The decision puts to bed the advice that lawyers have given their clients since Miranda was decided in 1966 – that advice, of course, was “keep your mouth shut.”
The Supreme Court’s conservative majority continued the ever-expanding assault on the Miranda rights of a criminal suspect while being interrogated by the police. Justice Kennedy wrote the majority opinion, which held that suspects must break their silence and tell police they are going to remain quiet in order to stop an interrogation, just as they must tell police they want a lawyer.
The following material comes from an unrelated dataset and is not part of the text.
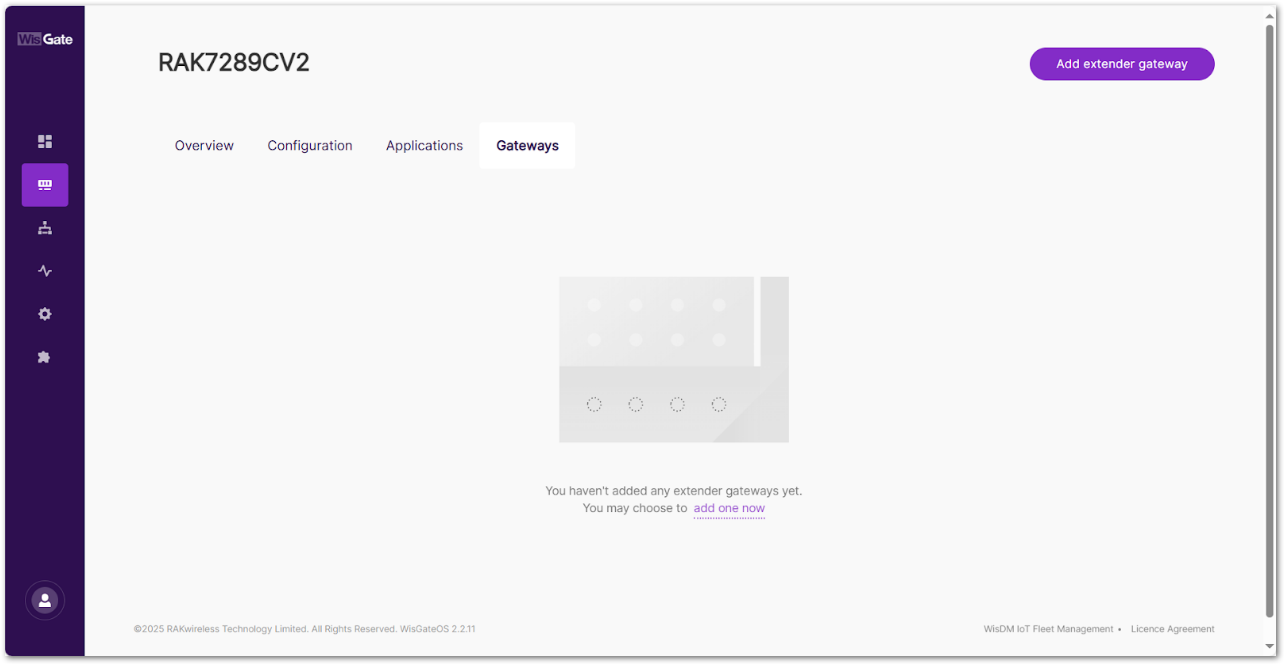The height and width of the screenshot is (665, 1285).
Task: Switch to the Overview tab
Action: (204, 145)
Justices joining Kennedy were Scalia, Thomas, Alito, and Chief Justice Roberts. Newly confirmed Justice Sonia Sotomayer wrote the dissent, stating that “the ruling turned Americans’ rights of protection upside down.”
I find myself in the position of agreeing with the Supreme Court’s liberal minority in opposing any further destruction of time-honored civil rights. The Bill of Rights is our foundation, and currently that foundation is under severe attack. It seems to me that we should defend it at all costs.
I especially liked Justice Sotomayer’s reasoning expressed in her dissent:
“Criminal suspects must now unambiguously invoke their right to remain silent – which counterintuitively requires them to speak. At the same time, suspects will be legally presumed to have waived their rights even if they have given no clear expression of their intent to do so. Those results…are inconsistent with the fair-trial principles.”
Well said Justice Sotomayer, I completely agree. The majority opinion, in essence, is that to remain silent you must speak. This means that rights are not really ours unless we overtly claim them in the face of intense police questioning.
Imagine that you are a criminal defendant. And that could happen, you know. Yes, it could happen to any of us, and if it does, we will need Miranda protection. I point you to the MIAC report and other recent hit lists as evidence.
We can’t allow Miranda or the Bill of Rights to be further eroded. To do so is to empower the State at the expense of individuals. For at least the last 10 years and probably more, the State has been ascendant against the individual.
The Constitution Party, I believe, stands for the reversal of that trend and therefore no Constitutionalist should be happy with the Supreme Court’s 5-4 decision.